Thankfully it didn’t blunt my appetite for the town, which I think deserves to be more famous for its restaurants than it is.

When I’m in the District (every year for the past ten), I lean towards the tried and true. There’s a whole contemporary food scene with gastro-pubs aplenty, but when I’m there, I enjoy sliding into restaurants that fit like a well-worn blazer, run by decorated veterans who have honed their craft, like José Andrés and Fabio Trabocchi.

Oyamel Cocina Mexicana - Eater DC(Let’s taco about how great Oyamel is)

If you hang around the Penn Quarter, you can eat very well and never leave the Andrés orbit. Our last trip found us popping into Oyamel for some exemplary tacos (above) and mouth-searing aquachile before we hit the National Gallery. Across the street is the amazing Asian-Peruvian mashup of China Chilcano  (the $70 Peruvian tasting menu is a steal) and down the same block you’ll find the original Jaleo, which, despite its age (circa 1993), remains one of the best Spanish restaurants in America.

Having eaten in all three multiple times, I can confidently state you can close your eyes and point on the menu and still be seduced by whatever shows up on your plate  – whether it’s a soothing huitlacoche quesadilla, a bracing Peruvian ceviche, or the liquified olives “Ferran Adrià.” A remarkable triple threat of authentic, in-your-face-flavors mixed with enough panache to keep us coming back for decades now.

The most popular of all is  Zaytinya — Andrés’ take on Greek, Turkish and Lebanese food, just a couple of blocks north from where it all started. All of his restaurants are busy, but despite Zaytinya’s size, age (circa 2002), outdoor seating, and multi-levels, it has become one of the toughest tables in town. One bite of the hommus ma lahm (with ground lamb and pine nuts), soujouk pide (spicy sausage flat bread), kebab platter or smoked lamb shoulder will tell you why. When they open a branch in Vegas later this year, you can expect it to be mobbed as well.

OUR TEAM — Fabio Trabocchi Restaurants(Fabio-lous chef)

I’ve never had a bad meal in a Fabio Trabocchi restaurant; indeed, I’ve never had a bad bite. He’s one of the best working chefs in America, and you could plan your D C. visit around each of his eateries and be assured of dining on cooking as polished as any in the country.

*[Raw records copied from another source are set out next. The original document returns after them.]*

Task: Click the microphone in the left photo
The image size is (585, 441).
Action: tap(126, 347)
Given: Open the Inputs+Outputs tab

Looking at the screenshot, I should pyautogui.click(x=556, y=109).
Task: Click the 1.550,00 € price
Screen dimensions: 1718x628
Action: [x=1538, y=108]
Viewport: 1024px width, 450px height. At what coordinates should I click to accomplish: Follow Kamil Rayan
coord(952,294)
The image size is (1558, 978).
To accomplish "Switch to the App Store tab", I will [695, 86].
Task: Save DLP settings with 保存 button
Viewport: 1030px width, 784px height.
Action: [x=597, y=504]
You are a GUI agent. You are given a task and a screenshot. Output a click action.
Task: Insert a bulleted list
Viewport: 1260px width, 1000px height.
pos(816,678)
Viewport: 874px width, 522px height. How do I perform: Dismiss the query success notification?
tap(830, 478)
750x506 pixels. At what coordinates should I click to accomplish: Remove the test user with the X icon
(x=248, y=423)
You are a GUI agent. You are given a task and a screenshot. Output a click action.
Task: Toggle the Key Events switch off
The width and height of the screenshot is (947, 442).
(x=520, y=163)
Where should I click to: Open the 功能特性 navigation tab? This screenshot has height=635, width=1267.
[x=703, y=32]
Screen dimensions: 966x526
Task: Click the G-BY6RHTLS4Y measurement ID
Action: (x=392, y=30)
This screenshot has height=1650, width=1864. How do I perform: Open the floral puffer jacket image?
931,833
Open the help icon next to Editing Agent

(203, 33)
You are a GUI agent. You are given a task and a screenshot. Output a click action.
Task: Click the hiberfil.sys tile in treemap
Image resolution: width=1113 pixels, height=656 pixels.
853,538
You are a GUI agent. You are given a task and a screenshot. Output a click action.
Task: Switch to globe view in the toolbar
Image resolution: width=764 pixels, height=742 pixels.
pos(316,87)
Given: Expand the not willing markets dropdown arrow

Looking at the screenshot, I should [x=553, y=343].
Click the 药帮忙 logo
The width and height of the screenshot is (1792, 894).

Fiola – DC is his flagship, and takes a back seat to no Italian, and        features menus  both traditional “La Tradizione” ($225) and more inventive Il Viaggio (“The Journey” $285). During the week (Tuesdays-Wednesday-Thursday), you can order a la carte and be assured that whatever appears (from the Pappa al Pomodoro to the mixed seafood pasta to the langoustine with stracciatella and limone) will compete with the best version you have ever had, both visually and in the mouth. The wine list is a dream (and full of trophy bottles, natch), and the waiters all look as good as the food. It’s sad that it isn’t open for lunch anymore, but snare a seat at the bar and you’ll see a parade of D.C.’s finest flock in for the unforgettable food.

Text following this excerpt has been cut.